Today, the House of Kawānanakoa remains an important symbol of the legacy of the Hawaiian Kingdom and the continuity of its royal traditions.

== Origins ==
A collateral branch of the reigning House of Kalākaua (from Kauaʻi island) and descendants of chiefs of areas such as Waimea on Hawaiʻi island, the dynastic line was established by Prince David Kawānanakoa who was declared an heir to King David Kalākaua. He was the son of High Chief David Kahalepouli Piʻikoi and High Chiefess Victoria Kinoiki Kekaulike. Kawānanakoa was engaged to Princess Victoria Kaʻiulani on February 3, 1898, who would have become a monarch in her own right upon the death of Queen Liliʻuokalani had she not predeceased her.

David Kawānanakoa's paternal ancestry comes from a cadet branch of the Kauaʻi royal family. His paternal grandmother High Chiefess Kekahili was a half-sister of High Chief Caesar Kapaʻakea, the father of Kalākaua, both being children of the Chiefess Kamokuiki. This made her an aunt of King Kalākaua and Queen Liliʻuokalani, which makes the Kawānanakoas the closest surviving collateral relatives of the formerly reigning Kalākaua house. The said grandmother descended, besides from the ancient line of chiefs of Kauaʻi, also from the chief of Kaʻū, a great-uncle of King Kamehameha I.

However, the higher ranking ancestry of David Kawānanakoa actually is that through his mother. His maternal grandmother High Chiefess Kekaulike Kinoiki was the daughter of the last king of Kauaʻi and Niʻihau Kaumualiʻi. She was the granddaughter of Kaneoneo, who attempted to take Oʻahu back from Kahekili II in rebellion. She descended from the lines of high chiefs of Niʻihau, Koloa, Oʻahu, Kauaʻi and Maui. His maternal grandfather High Chief Kūhiō Kalanianaʻole was a descendant of several chiefly lines of the districts of the island of Hawaiʻi (such as Waimea, Kona and Hilo) and descended directly from the chief of Waimea.

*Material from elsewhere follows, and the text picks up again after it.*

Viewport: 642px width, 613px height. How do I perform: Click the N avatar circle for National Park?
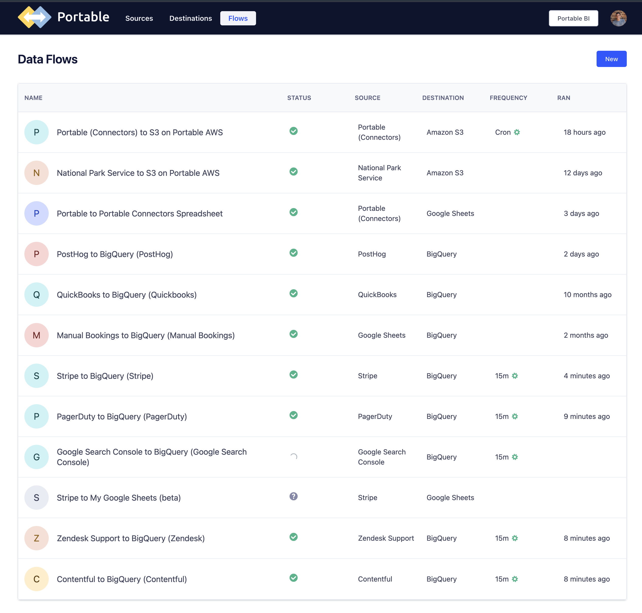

The House of Kawānanakoa survives today and in 1998 were believed to be heirs to the throne by a number of genealogists. Members of the family are sometimes called prince and princess, as a matter of tradition and respect of their status as aliʻi or chiefs of native Hawaiians, being lines of ancient ancestry.

In 1900, David Kawānanakoa was one of the founders of the Democratic Party of Hawaii. The House of Kawānanakoa in contemporary Hawaiian politics is closely aligned with the Hawaii Republican Party, a political party it helped organize since the creation of the Territory of Hawaiʻi. House matriarch, Abigail Kawānanakoa, became a national party leader in the early years of the twentieth century.